> **Kerjakan ini**: Salin seluruh baris di bawah ini tanpa mengubah satu karakter pun.
··· Informasi yang diberikan ···
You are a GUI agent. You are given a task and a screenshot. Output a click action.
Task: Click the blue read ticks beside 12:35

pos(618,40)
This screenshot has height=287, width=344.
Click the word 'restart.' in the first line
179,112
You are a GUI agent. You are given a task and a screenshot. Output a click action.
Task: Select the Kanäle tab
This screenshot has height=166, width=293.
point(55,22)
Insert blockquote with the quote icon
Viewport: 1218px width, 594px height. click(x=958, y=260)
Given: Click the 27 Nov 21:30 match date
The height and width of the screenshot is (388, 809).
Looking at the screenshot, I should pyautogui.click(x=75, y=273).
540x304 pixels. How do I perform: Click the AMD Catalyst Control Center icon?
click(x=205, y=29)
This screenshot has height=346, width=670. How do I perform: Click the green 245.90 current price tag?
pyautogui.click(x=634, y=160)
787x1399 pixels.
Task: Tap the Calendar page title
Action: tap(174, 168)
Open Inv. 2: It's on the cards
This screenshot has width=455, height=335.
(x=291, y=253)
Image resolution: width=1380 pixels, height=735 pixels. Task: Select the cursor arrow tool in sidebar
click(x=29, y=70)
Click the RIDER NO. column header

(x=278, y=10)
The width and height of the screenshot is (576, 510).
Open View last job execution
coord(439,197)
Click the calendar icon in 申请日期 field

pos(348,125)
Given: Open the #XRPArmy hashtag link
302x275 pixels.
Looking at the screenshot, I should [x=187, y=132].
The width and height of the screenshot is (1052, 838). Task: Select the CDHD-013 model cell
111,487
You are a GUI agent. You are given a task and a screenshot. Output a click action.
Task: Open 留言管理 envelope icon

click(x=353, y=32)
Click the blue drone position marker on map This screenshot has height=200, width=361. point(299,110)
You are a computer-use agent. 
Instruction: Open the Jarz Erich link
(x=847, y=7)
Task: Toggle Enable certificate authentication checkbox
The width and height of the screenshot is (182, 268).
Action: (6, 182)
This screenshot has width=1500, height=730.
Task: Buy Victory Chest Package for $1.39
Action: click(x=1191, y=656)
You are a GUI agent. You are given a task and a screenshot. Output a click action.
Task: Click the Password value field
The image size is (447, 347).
···
> **Latihan selesai**:
You are a GUI agent. You are given a task and a screenshot. Output a click action.
Task: Click the blue read ticks beside 12:35

pos(618,40)
This screenshot has height=287, width=344.
Click the word 'restart.' in the first line
179,112
You are a GUI agent. You are given a task and a screenshot. Output a click action.
Task: Select the Kanäle tab
This screenshot has height=166, width=293.
point(55,22)
Insert blockquote with the quote icon
Viewport: 1218px width, 594px height. click(x=958, y=260)
Given: Click the 27 Nov 21:30 match date
The height and width of the screenshot is (388, 809).
Looking at the screenshot, I should pyautogui.click(x=75, y=273).
540x304 pixels. How do I perform: Click the AMD Catalyst Control Center icon?
click(x=205, y=29)
This screenshot has height=346, width=670. How do I perform: Click the green 245.90 current price tag?
pyautogui.click(x=634, y=160)
787x1399 pixels.
Task: Tap the Calendar page title
Action: tap(174, 168)
Open Inv. 2: It's on the cards
This screenshot has width=455, height=335.
(x=291, y=253)
Image resolution: width=1380 pixels, height=735 pixels. Task: Select the cursor arrow tool in sidebar
click(x=29, y=70)
Click the RIDER NO. column header

(x=278, y=10)
The width and height of the screenshot is (576, 510).
Open View last job execution
coord(439,197)
Click the calendar icon in 申请日期 field

pos(348,125)
Given: Open the #XRPArmy hashtag link
302x275 pixels.
Looking at the screenshot, I should [x=187, y=132].
The width and height of the screenshot is (1052, 838). Task: Select the CDHD-013 model cell
111,487
You are a GUI agent. You are given a task and a screenshot. Output a click action.
Task: Open 留言管理 envelope icon

click(x=353, y=32)
Click the blue drone position marker on map This screenshot has height=200, width=361. point(299,110)
You are a computer-use agent. 
Instruction: Open the Jarz Erich link
(x=847, y=7)
Task: Toggle Enable certificate authentication checkbox
The width and height of the screenshot is (182, 268).
Action: (6, 182)
This screenshot has width=1500, height=730.
Task: Buy Victory Chest Package for $1.39
Action: click(x=1191, y=656)
You are a GUI agent. You are given a task and a screenshot. Output a click action.
Task: Click the Password value field
The image size is (447, 347).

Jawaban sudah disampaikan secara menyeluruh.